■ Письменное задание 1
Повторите дословно записи от самого начала до строки с "[x=1057, y=194]", включая обе границы.

■ Цитируемый отрывок
Кто-кто в теремочке живет

…наши однокашники, наши учителя, - да, все вместе, -
почему я их больше не вижу,
куда они все исчезли.
Бродский «Июльское интермеццо»

А меня отдали в консерваторию, в приготовительный класс.
Я тогда уже вполне порядочно играла.
Берберова «Аккомпаниаторша»

Мама отдала меня в музыкальную школу на год раньше положенных семи. А что тянуть? Мы с трех лет пели на два голоса «Утро туманное» и другие красивые песенки, я танцую на концертах в детском саду, а теперь научусь играть на фортепиано, буду петь и сама себе аккомпанировать…

Музыкалка на Вернадского, обычная, районная.
Пели хором в рекреации на первом этаже – помню, как моталась длинная густая челка хормейместерши. На третьем пилили скрипочки, занимались народники и духовики, а на втором были классы пианистов.

■ Показанные данные

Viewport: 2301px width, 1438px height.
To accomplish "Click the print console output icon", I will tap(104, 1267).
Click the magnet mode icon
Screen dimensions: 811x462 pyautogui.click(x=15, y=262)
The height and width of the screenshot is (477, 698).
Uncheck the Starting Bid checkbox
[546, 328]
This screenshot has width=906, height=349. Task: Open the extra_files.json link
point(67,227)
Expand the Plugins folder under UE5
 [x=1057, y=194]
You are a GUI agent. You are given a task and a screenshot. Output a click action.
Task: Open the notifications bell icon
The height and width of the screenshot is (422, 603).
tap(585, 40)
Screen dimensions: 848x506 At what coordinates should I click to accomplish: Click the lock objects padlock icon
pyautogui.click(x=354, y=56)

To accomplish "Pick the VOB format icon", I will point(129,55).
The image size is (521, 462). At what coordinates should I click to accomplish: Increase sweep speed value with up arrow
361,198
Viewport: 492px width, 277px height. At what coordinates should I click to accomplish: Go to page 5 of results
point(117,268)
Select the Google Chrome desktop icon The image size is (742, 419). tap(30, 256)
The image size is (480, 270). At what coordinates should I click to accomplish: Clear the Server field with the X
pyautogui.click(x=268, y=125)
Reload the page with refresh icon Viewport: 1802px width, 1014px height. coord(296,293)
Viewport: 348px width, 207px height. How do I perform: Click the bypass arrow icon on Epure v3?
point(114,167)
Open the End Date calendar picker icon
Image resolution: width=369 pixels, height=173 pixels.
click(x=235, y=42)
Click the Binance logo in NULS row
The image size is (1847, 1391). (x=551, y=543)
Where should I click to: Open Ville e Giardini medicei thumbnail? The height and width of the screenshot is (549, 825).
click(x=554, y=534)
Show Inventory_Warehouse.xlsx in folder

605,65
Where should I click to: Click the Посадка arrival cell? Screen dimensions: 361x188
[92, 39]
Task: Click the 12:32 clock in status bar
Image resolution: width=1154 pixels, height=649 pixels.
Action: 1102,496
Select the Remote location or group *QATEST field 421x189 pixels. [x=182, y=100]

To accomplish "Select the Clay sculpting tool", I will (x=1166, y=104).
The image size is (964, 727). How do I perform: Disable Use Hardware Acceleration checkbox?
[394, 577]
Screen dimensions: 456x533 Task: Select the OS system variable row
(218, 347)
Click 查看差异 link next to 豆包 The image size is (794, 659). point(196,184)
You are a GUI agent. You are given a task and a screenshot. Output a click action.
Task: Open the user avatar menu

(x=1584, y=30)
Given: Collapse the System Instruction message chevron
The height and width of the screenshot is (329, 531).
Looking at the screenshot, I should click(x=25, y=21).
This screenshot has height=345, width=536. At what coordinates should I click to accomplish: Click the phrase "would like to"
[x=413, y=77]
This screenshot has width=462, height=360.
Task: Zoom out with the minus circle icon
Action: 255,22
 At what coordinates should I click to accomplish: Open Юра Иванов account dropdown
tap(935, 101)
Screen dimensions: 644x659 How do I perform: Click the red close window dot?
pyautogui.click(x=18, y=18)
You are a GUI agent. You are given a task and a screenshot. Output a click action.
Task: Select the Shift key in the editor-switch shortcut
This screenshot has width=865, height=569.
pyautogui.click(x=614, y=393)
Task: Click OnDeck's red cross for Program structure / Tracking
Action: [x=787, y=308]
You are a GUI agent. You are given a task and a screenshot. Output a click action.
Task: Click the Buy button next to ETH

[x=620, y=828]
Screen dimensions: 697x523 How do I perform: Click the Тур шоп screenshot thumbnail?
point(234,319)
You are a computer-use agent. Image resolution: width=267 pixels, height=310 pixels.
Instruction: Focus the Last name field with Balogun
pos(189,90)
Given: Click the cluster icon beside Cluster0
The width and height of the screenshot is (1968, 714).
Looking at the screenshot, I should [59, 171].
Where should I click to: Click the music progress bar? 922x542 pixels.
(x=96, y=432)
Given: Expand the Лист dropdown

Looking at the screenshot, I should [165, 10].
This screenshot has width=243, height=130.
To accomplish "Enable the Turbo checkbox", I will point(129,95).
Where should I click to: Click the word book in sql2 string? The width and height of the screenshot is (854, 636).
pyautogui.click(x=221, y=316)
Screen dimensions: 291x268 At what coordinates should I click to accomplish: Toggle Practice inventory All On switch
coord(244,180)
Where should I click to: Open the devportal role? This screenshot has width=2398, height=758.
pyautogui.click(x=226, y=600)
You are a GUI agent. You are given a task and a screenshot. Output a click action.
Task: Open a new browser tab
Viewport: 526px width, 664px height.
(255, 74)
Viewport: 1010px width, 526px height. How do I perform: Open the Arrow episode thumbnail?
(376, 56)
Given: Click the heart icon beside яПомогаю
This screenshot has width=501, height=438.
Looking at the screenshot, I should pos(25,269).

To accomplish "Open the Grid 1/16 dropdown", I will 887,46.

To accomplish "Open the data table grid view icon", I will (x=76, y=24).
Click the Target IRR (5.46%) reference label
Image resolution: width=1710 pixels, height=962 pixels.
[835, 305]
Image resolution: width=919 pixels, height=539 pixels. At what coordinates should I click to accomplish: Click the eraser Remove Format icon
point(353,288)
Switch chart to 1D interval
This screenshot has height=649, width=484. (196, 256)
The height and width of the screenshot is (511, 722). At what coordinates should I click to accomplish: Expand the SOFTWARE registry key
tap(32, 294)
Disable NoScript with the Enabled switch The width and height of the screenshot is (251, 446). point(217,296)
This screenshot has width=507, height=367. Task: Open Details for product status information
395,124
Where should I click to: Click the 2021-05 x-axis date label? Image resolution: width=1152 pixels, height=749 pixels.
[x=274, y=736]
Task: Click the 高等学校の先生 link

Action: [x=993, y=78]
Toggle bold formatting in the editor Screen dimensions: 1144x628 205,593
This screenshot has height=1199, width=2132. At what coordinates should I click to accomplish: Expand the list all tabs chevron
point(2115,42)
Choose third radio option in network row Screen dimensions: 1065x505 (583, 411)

■ Письменное задание 2
Продолжите воспоминания о музыкальной школе на Вернадского после последней приведенной фразы.

■ Ответ 1
Viewport: 2301px width, 1438px height.
To accomplish "Click the print console output icon", I will tap(104, 1267).
Click the magnet mode icon
Screen dimensions: 811x462 pyautogui.click(x=15, y=262)
The height and width of the screenshot is (477, 698).
Uncheck the Starting Bid checkbox
[546, 328]
This screenshot has width=906, height=349. Task: Open the extra_files.json link
point(67,227)
Expand the Plugins folder under UE5
 [x=1057, y=194]

■ Ответ 2
Наталья Геннадьевна, Ольга Андреевна и высокая рыжая Мария Фанталис курили в коридоре у окна. К ним присоединялись Дяденьки по сольфеджио – Фальковский и Обжерин. Музлитературу вела тетенька-армянка Месян.
Курилку-сольфеджиста Фальковского все боялись, а я была в классе у скромнейшего и добрейшего Николая Ивановича Обжерина.
Между скучным чтением с листа и бесконечными диктантами он развлекал нас своей коллекцией – приносил календарики. Мы рассматривали его сокровища, несли свои, хвалились, менялись.
О чем он думал, глядя в темное зимнее окно рядом с учительским столом в районной музыкалке? Он был совершенно одинок, возвращался от нас-оболтусов в свою холостяцкую малюсенькую квартирку, соседи говорили «опасно нынче одному-то». Опасно. Потом его нашли убитым у своей двери.

Недавно они выбрались ко мне на концерт – мои прекрасные училки-пианистки.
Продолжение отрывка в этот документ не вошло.